As far as I could tell, Rondell didn’t seem to be showing any signs of living the high life. He and Bonita wore outdated, well-worn clothes. Their cars looked to be well taken care of but were older models. They had a nice, but hardly extravagant house. Shanda went to an expensive college yet she lived at home, saving the Kidds the expense of dorm fees. So, if the motive had been money, where was it going? As far as I could tell, the only one living in the lap of luxury was Morris Rollins. The only one who’d benefited from the deaths of Ricky, Joseph, and Gina was Morris Rollins. So why the conflicting views? There were too many questions swirling around my tired brain.

I leaned forward and rested my head on the table I was sitting at and closed my eyes. I told myself it would only be for a few minutes, but soon I found myself sliding into a fitful sleep, only to jerk awake as new even-more-sinister thoughts hit me: Did Rollins kill Nicole because he mistook her for Inez? Was that the reason Inez had screamed, “Daddy, don’t”? Was he hiding his daughter until he had a chance to kill her for real? It was time to get Inez out of that house and to the police before she suffered an accident like her half siblings. I called Detectives Harmon and Mercer but was told they were busy and couldn’t be disturbed.
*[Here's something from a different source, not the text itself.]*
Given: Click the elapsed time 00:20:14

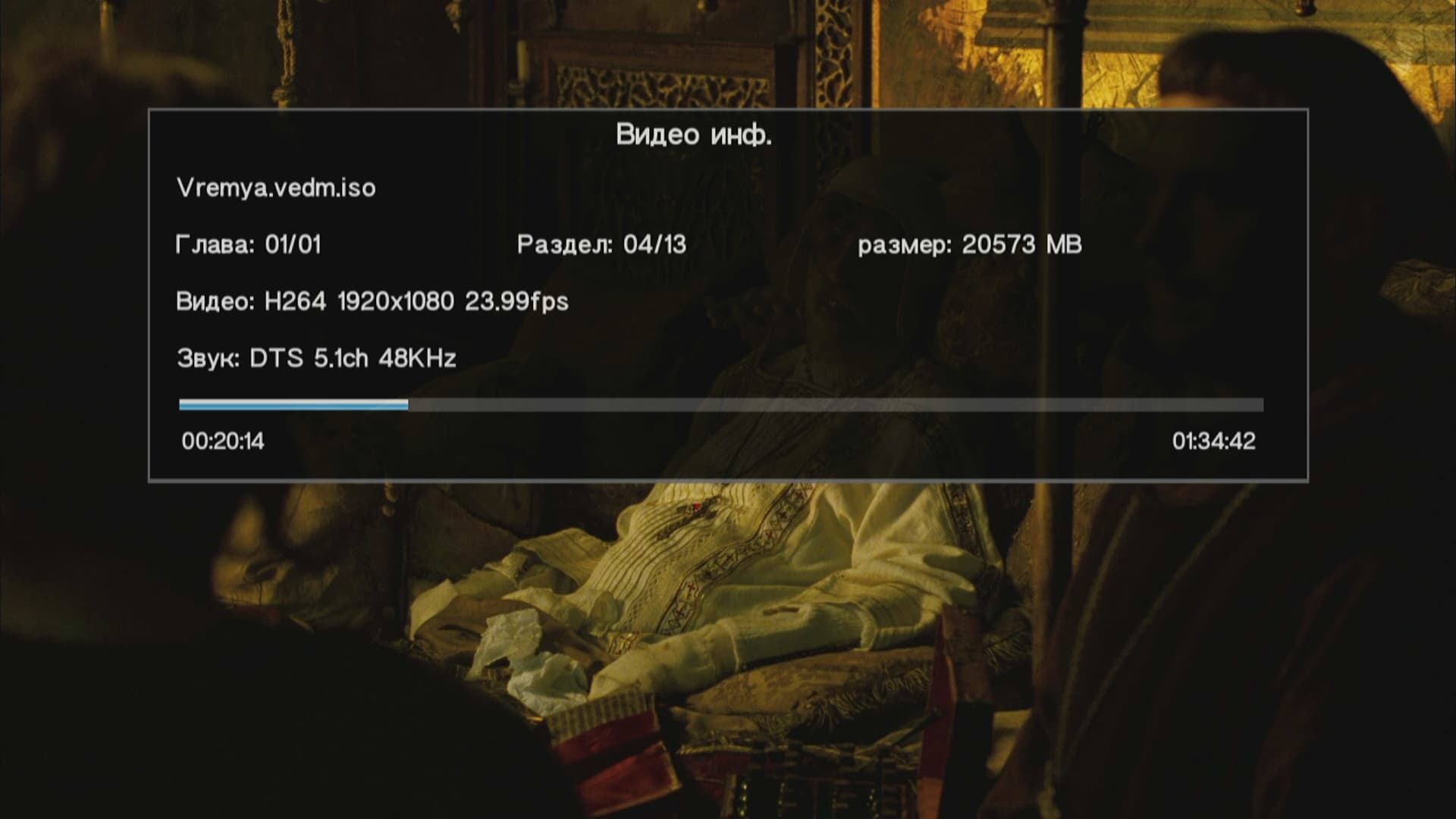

I left a message for them to meet me at Rollins’s house, then gathered up my stuff and headed out to catch the bus to Briar Creek.

I waited, skulking around at the entrance to Rollins’s driveway for a half an hour before I got tired of waiting and headed up to the house. I should have waited for the detectives, but all I could imagine was a doped-up Inez being smothered with a pillow by her father. There were no cars in the driveway but that didn’t mean there wasn’t one parked in the four-car garage behind the house. I didn’t dare knock on the front door because I knew that that bulldog of a nurse was probably watching Inez like a hawk. I walked around to the back of the house. There was a swimming pool taking up most of the backyard, and a stone deck with two levels that ran the length of the house. I peered into the house through the French doors off the patio straight into the family room. The nurse was sitting on the couch watching TV. I ducked down behind a large terra-cotta planter by the steps and waited. Finally, I saw the nurse get up and head to the refrigerator. I ran all the way up to the top level of the deck. There was indoor/outdoor furniture and a hot tub on the upper level, as well as another set of French double doors. I looked inside and saw that it was a large bedroom, probably the master suite. I turned the handle on the door. It was locked — surprise, surprise.